### Soal Latihan
[A] Jawab pertanyaan berikut berdasarkan teks tentang bahan pangan lokal:
(i) Selain gandum, apa lagi yang kini juga diimpor?
(ii) Di mana tepung-tepungan biasanya bisa dicari?
(iii) Siapa yang diundang makan bersama setelah lomba olahan non terigu, non beras?
[B] Salin kembali tanpa perubahan bagian teks tentang bahan pangan lokal yang diawali kata-kata "Kalau mau cari" dan diakhiri "roti ya Bu ???".
[C] Ringkas paragraf dalam teks tentang bahan pangan lokal yang dimulai dengan "Betul Rani, sudah cukup banyak" tanpa menghilangkan fakta utamanya.

Padahal banyak diversifikasinya, bisa diganti anu ini, tapi tetap saja, nasi dan mie jadi pilihan utama.
Ah, Mbak Tuti..
melu isin aku..
Soalnya saya juga masih doyan banget sama yang namanya roti dan mie.. 😦
Tuti :
Kalau saya penggemar segala : ya nasi, ya mie, ya roti 😀 😀 *rakus.com*
Asal bukan penggemar nasi, mie dan roti milik orang lain, kayaknya masih bisa dimaafkan kok, Jeung Lala. Tapi akan lebih bagus kalau kita mau mencoba makan bahan makanan lain yang banyak tumbuh di kebun kita (kebun para petani kita, maksudnya …. )
Lha sekarang, malah bukan gandum saja yang kita impor. Buah-buahan pun kita impor. Piye coba? Padahal tanah kita subur, bisa ditumbuhi apa saja … 😦
kalo nggak salah sudah banyak juga resep kue2 yang terbuat dari tepung gaplek,singkong dll sebagai pengganti terigu…
cuma sayangnya, promosinya kurang gencar kali’ ya…
pengen coba resepnya, tapi nggak tau beli tepung singkongnya dimana? coba kalo dijual di indomart…hehe..
Tuti :
Betul Rani, sudah cukup banyak sebenarnya resep-resep makanan dari bahan lokal. Sayangnya, ya itu tadi … bakery-bakery masih menjual roti dari terigu melulu, sehingga gaplek, singkong, tepung beras, dll belum bisa tampil dan menyaingi kecantikan ‘ratu terigu’.
Kalau mau cari tepung-tepungan itu, di pasar tradisional ato di supermarket besar biasanya ada juga lho … Ntar kalau sudah nyoba resepnya, saya bersedia kok jadi tukang icip gratis 😀 😀
Bener mbak,…beberapa hari yang lalu kita/PKK Kota coba bikin lomba olahan non Terigu, non beras. Hasilnya…cantik cantik..bagus bagus…dan lumayan enak…
Setelah kita bagikan ke anak2 SD dan TK yang sengaja kita undang dan makan bersama…eh, mereka klomat klamit….Ini ubi ya Bu ??/ini bukan roti ya Bu ???

### Entri Tersimpan
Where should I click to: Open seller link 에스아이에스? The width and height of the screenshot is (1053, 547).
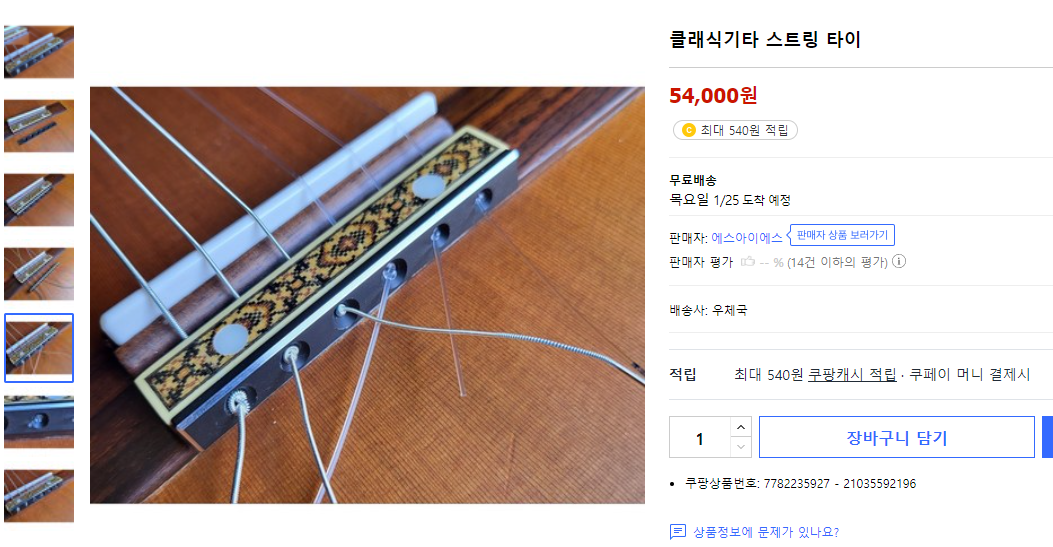click(746, 238)
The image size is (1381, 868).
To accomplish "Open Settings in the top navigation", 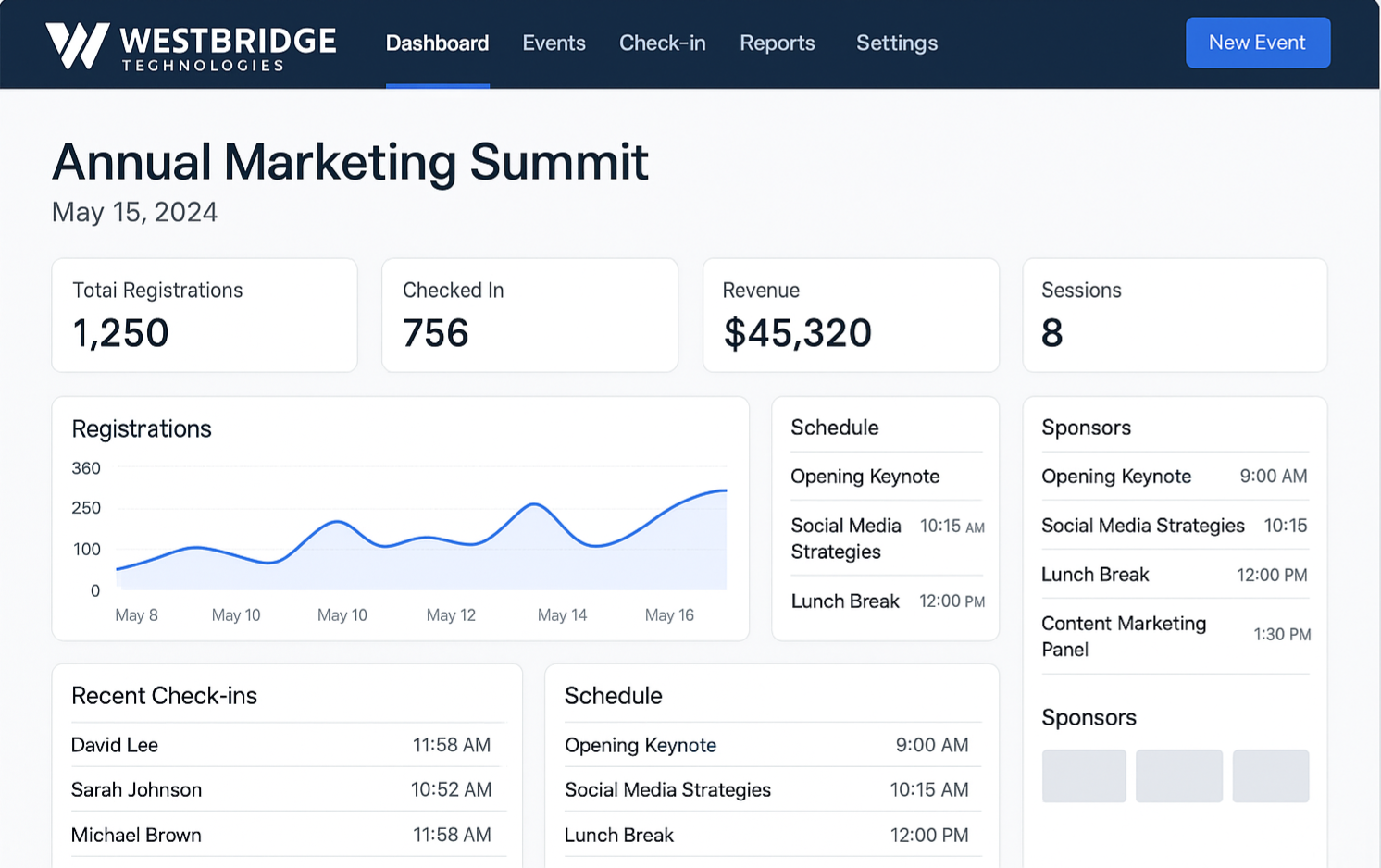I will pos(896,43).
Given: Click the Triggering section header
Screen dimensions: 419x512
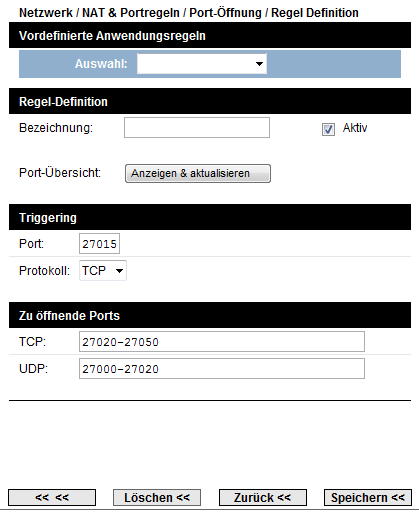Looking at the screenshot, I should click(x=210, y=217).
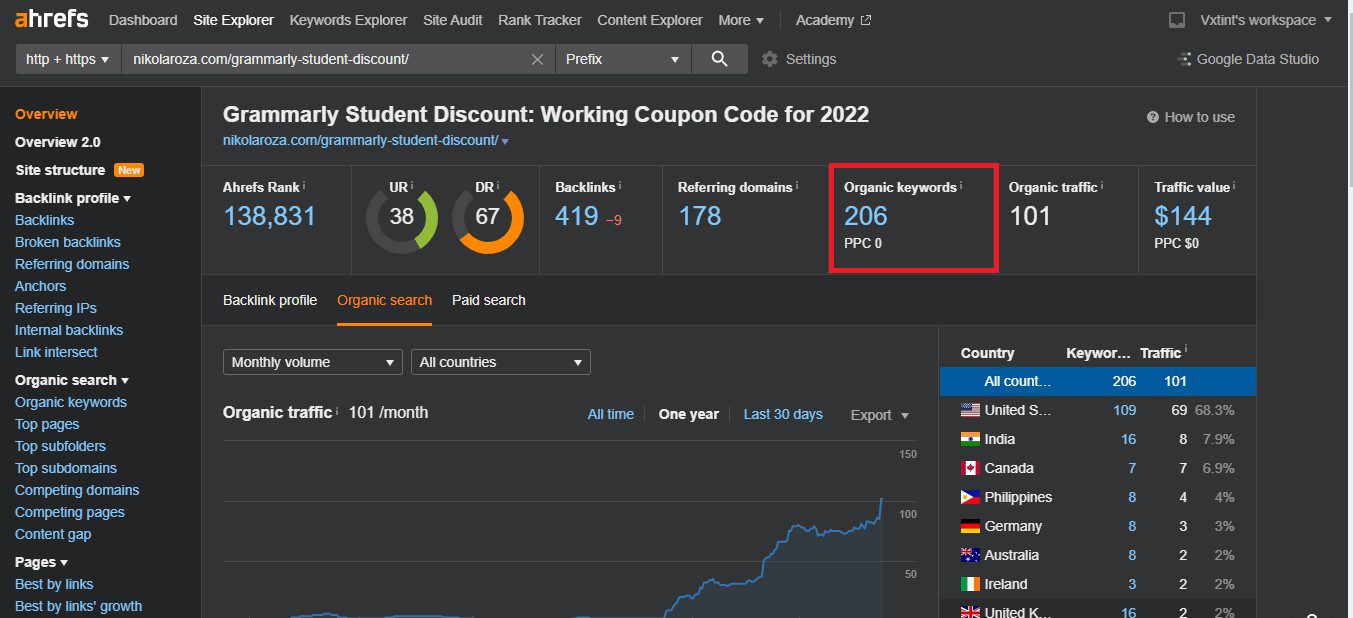Image resolution: width=1353 pixels, height=618 pixels.
Task: Select the Last 30 days range
Action: (783, 414)
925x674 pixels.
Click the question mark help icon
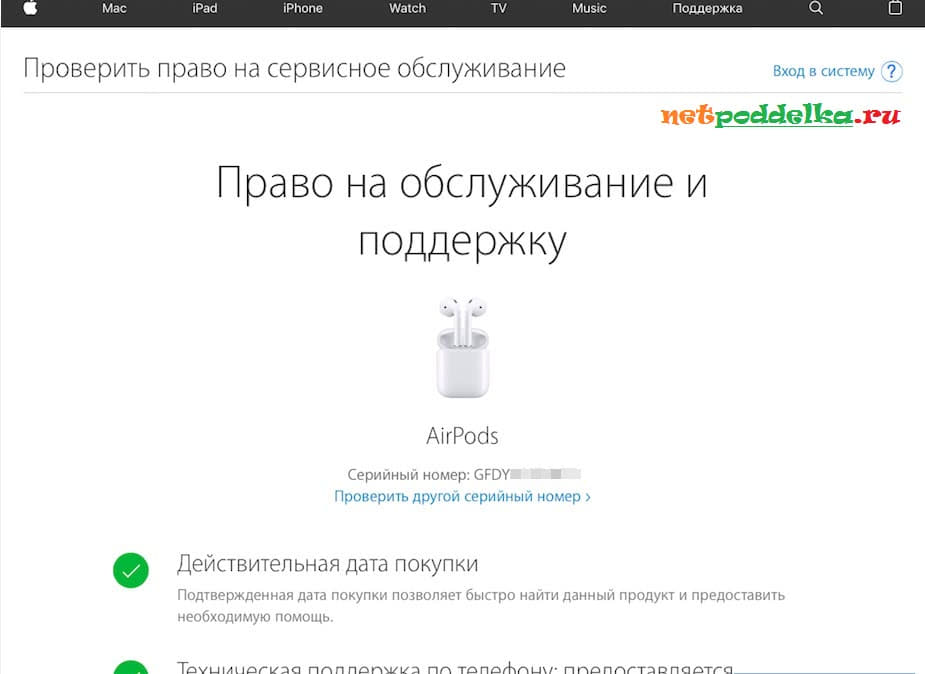click(892, 72)
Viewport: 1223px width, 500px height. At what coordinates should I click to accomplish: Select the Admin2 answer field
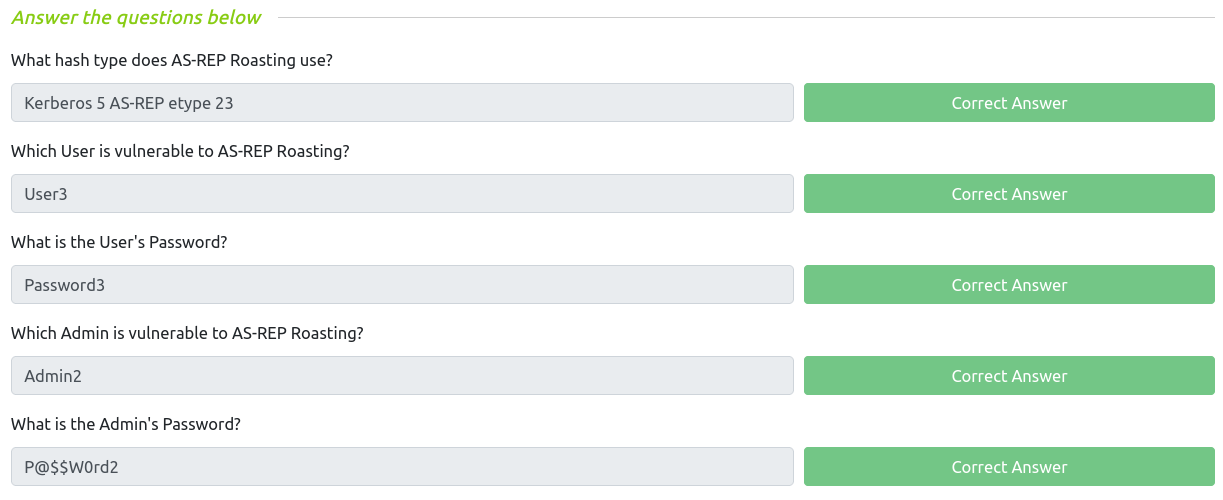click(402, 376)
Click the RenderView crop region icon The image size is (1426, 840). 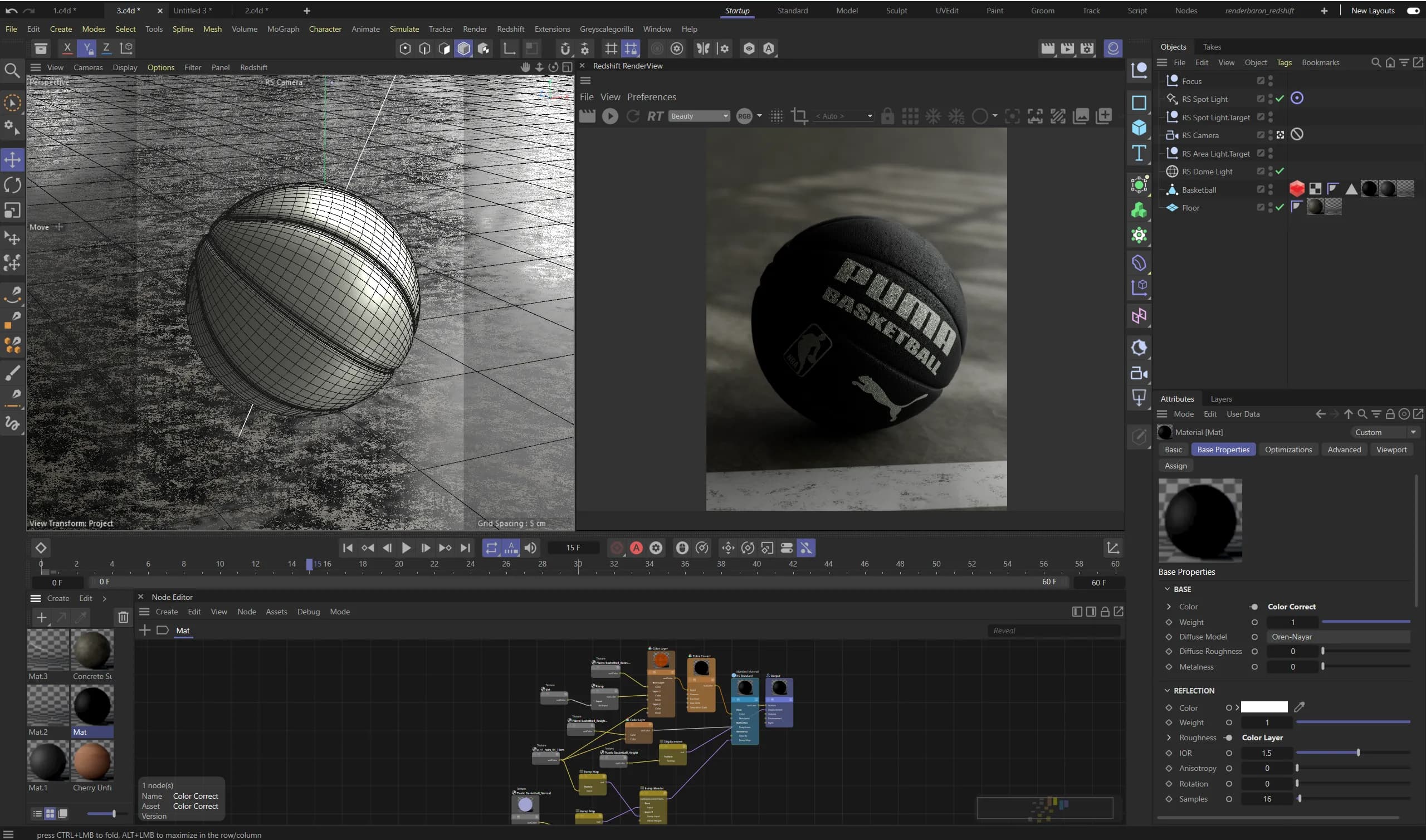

### Jawaban Soal
[A]
(i) Buah-buahan.
(ii) Di pasar tradisional atau di supermarket besar.
(iii) Anak-anak SD dan TK.

[B]
Kalau mau cari tepung-tepungan itu, di pasar tradisional ato di supermarket besar biasanya ada juga lho … Ntar kalau sudah nyoba resepnya, saya bersedia kok jadi tukang icip gratis 😀 😀
Bener mbak,…beberapa hari yang lalu kita/PKK Kota coba bikin lomba olahan non Terigu, non beras. Hasilnya…cantik cantik..bagus bagus…dan lumayan enak…
Setelah kita bagikan ke anak2 SD dan TK yang sengaja kita undang dan makan bersama…eh, mereka klomat klamit….Ini ubi ya Bu ??/ini bukan roti ya Bu ???

[C] Resep makanan dari bahan lokal sebenarnya sudah cukup banyak. Namun, toko roti masih hanya menjual roti dari terigu. Akibatnya, gaplek, singkong, tepung beras, dan bahan lainnya belum bisa menyaingi terigu.